-- REQUEST --
Please format the entries below as a numbered list with one line per item, skipping the blank lines and leaving the pictures out.

-- SUPPLIED MATERIAL --
--*--
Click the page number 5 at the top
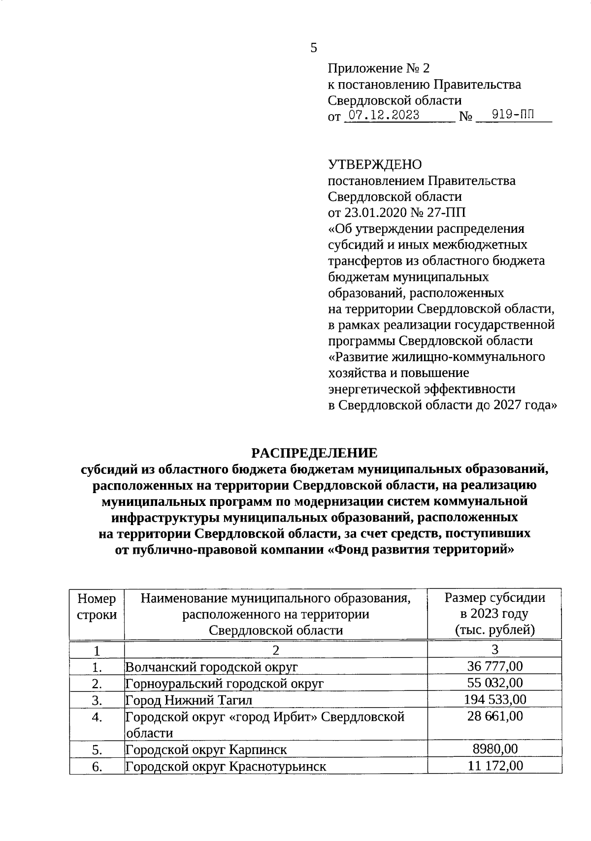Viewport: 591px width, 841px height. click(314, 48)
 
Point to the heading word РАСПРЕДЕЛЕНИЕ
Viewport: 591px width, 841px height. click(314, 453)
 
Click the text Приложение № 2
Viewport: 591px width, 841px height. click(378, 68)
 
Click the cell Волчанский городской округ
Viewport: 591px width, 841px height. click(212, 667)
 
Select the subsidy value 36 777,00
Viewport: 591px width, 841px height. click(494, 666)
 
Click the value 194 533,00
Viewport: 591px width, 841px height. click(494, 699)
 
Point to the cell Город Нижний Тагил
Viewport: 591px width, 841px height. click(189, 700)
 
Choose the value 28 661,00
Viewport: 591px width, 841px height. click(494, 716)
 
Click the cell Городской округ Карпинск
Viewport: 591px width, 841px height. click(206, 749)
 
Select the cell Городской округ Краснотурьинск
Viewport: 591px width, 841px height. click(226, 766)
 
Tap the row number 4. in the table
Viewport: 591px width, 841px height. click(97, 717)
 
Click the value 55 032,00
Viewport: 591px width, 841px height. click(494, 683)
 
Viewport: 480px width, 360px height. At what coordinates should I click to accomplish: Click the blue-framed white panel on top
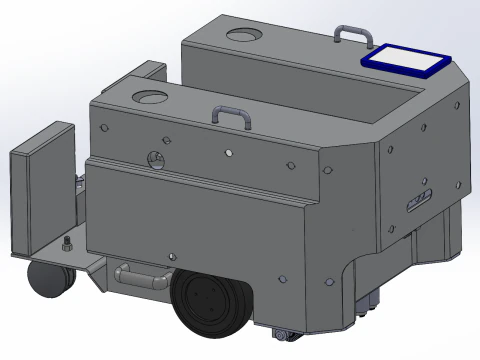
--*--
-- SOLVED PROBLEM --
1. Click the page number 5 at the top
2. Viewport: 591px width, 841px height. click(314, 48)
3. Point to the heading word РАСПРЕДЕЛЕНИЕ
4. Viewport: 591px width, 841px height. click(314, 453)
5. Click the text Приложение № 2
6. Viewport: 591px width, 841px height. click(378, 68)
7. Click the cell Волчанский городской округ
8. Viewport: 591px width, 841px height. click(212, 667)
9. Select the subsidy value 36 777,00
10. Viewport: 591px width, 841px height. click(494, 666)
11. Click the value 194 533,00
12. Viewport: 591px width, 841px height. click(494, 699)
13. Point to the cell Город Нижний Тагил
14. Viewport: 591px width, 841px height. click(189, 700)
15. Choose the value 28 661,00
16. Viewport: 591px width, 841px height. click(494, 716)
17. Click the cell Городской округ Карпинск
18. Viewport: 591px width, 841px height. click(206, 749)
19. Select the cell Городской округ Краснотурьинск
20. Viewport: 591px width, 841px height. click(226, 766)
21. Tap the row number 4. in the table
22. Viewport: 591px width, 841px height. click(97, 717)
23. Click the value 55 032,00
24. Viewport: 591px width, 841px height. click(494, 683)
25. Viewport: 480px width, 360px height. At what coordinates should I click to accomplish: Click the blue-framed white panel on top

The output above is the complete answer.